The average amount of time visitors spend at the site is 14 minutes, an impressive figure in cyberspace, a realm that raises channel-surfing to new heights of proficiency. The site is bare-bones: no flashy graphics, no streaming videos. Just smart-alecky "content" -- articles that are refreshed every week or so, and often-vituperative message boards.
The site makes money by licensing its information-gathering technology to other sites. Attucks is the editor; he employs an equally anonymous staff of writers who have adopted the names of other African American heroes: Harriet Tubman, Sojourner Truth, George Washington Carver.
Like Spy magazine during the 1980s boom, UE uses industry insiders who use the cloak (and dagger) of anonymity to dis their own. It's a weird mix of the inherent elitism of the Internet (after all, it takes cash to buy a computer) and the street. Ideological differences are settled by duels -- bulletin board postings where the only sword being brandished is a rapier wit. Having the nerve to say something truly foul will get you far.
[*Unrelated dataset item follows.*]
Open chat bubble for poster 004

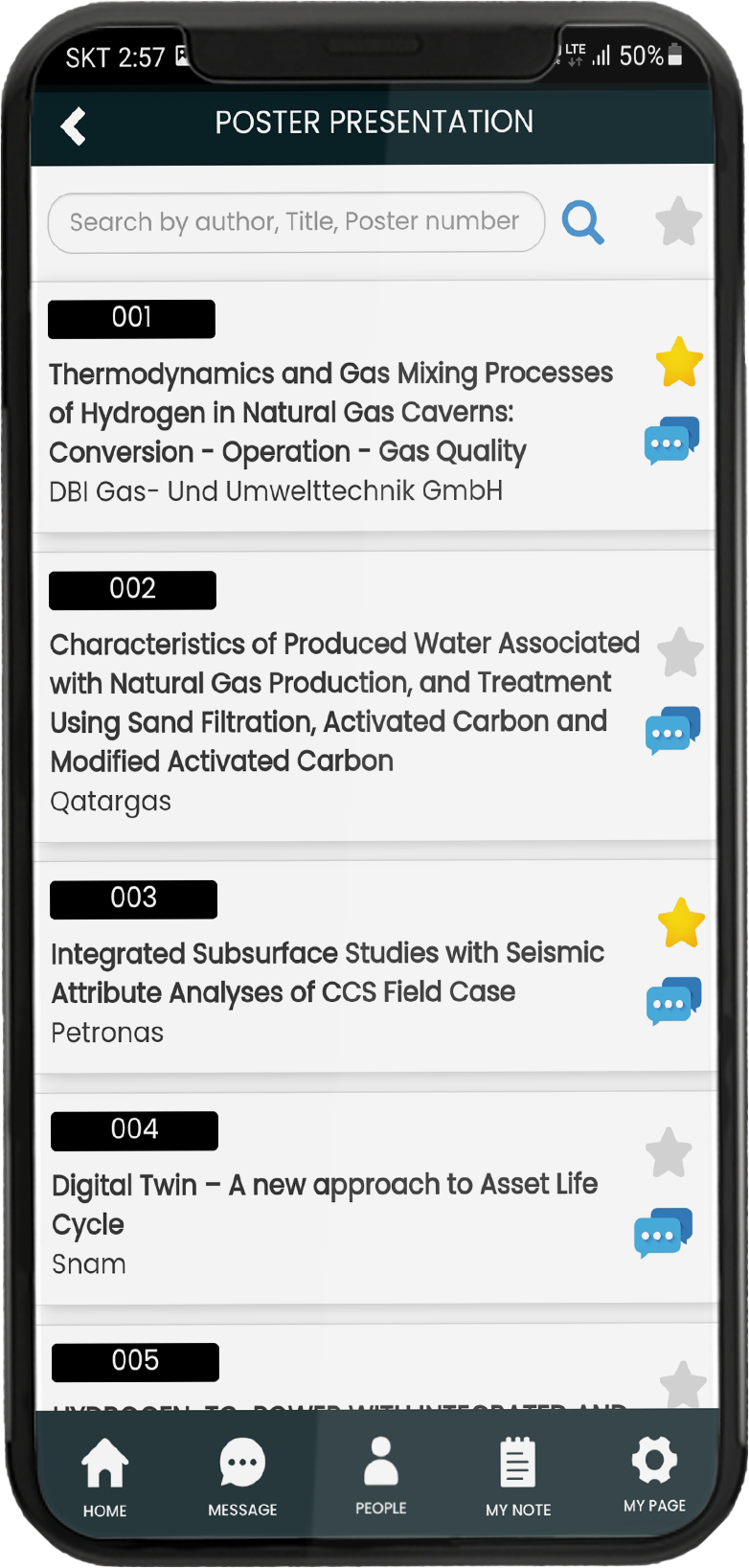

Still, the anonymity is a large part of the allure of Urban Exposé. Indeed, guessing the identity of Crispus Attucks has become something of a parlor game up and down the Eastern Seaboard, where most "urban" Web sites are based. Attucks, a man with a finely honed sense of drama, plays with the mystery, peppering his site with false clues and conducting telephone interviews with voice-altering devices. Last year, instead of showing up for an appearance at an industry panel, Attucks conference-called in his participation.
Is it Internet glamour boy Omar Wasow? "Sometimes I feel like I'm in the know, other times I'm at a complete loss," said Wasow, the founder and executive director of blackplanet.com, after denying that he is Attucks. "There aren't a lot of secrets that get held for that long."
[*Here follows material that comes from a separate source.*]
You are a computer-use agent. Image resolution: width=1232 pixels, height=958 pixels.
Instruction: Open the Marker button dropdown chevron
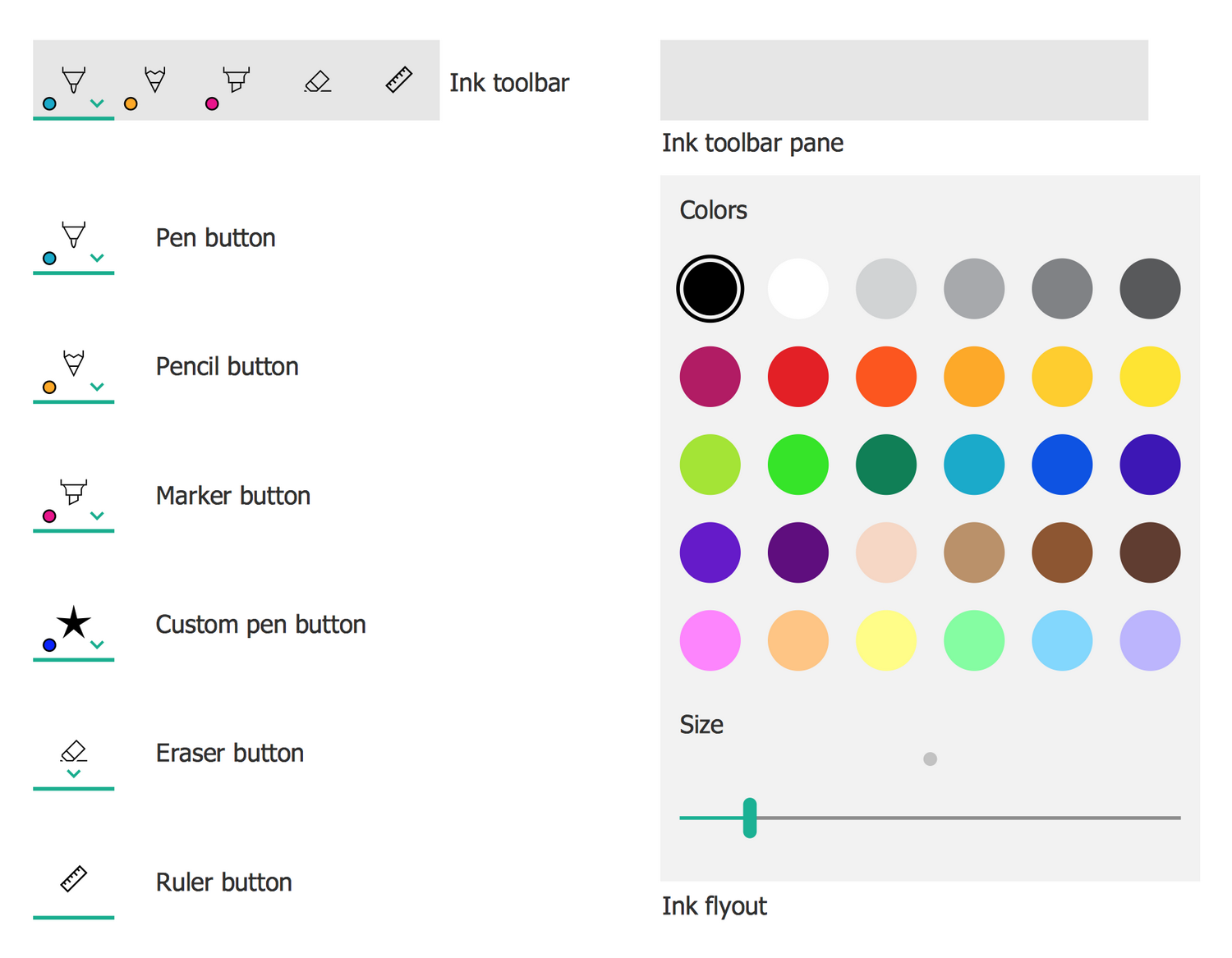coord(97,516)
"They've done something which is very difficult," says Inside Editor-in-Chief Michael Hirschorn, "which is build a self-sustaining community. They did it by being very provocative and engaging a small but passionate community. . . . They're the antidote to a huge amount of puffery and hot air. In the new media world, there's the most hype-mongering, over-inflated egos."
Observes Bill Lessard, co-author of "Netslaves: True Tales of Working the Web" (McGraw-Hill), an exposé of the Internet industry, "Crispus has created a cult around himself. He's marketed it to the hilt. He's driven home the point that it doesn't matter who you are; it's the ideas that count."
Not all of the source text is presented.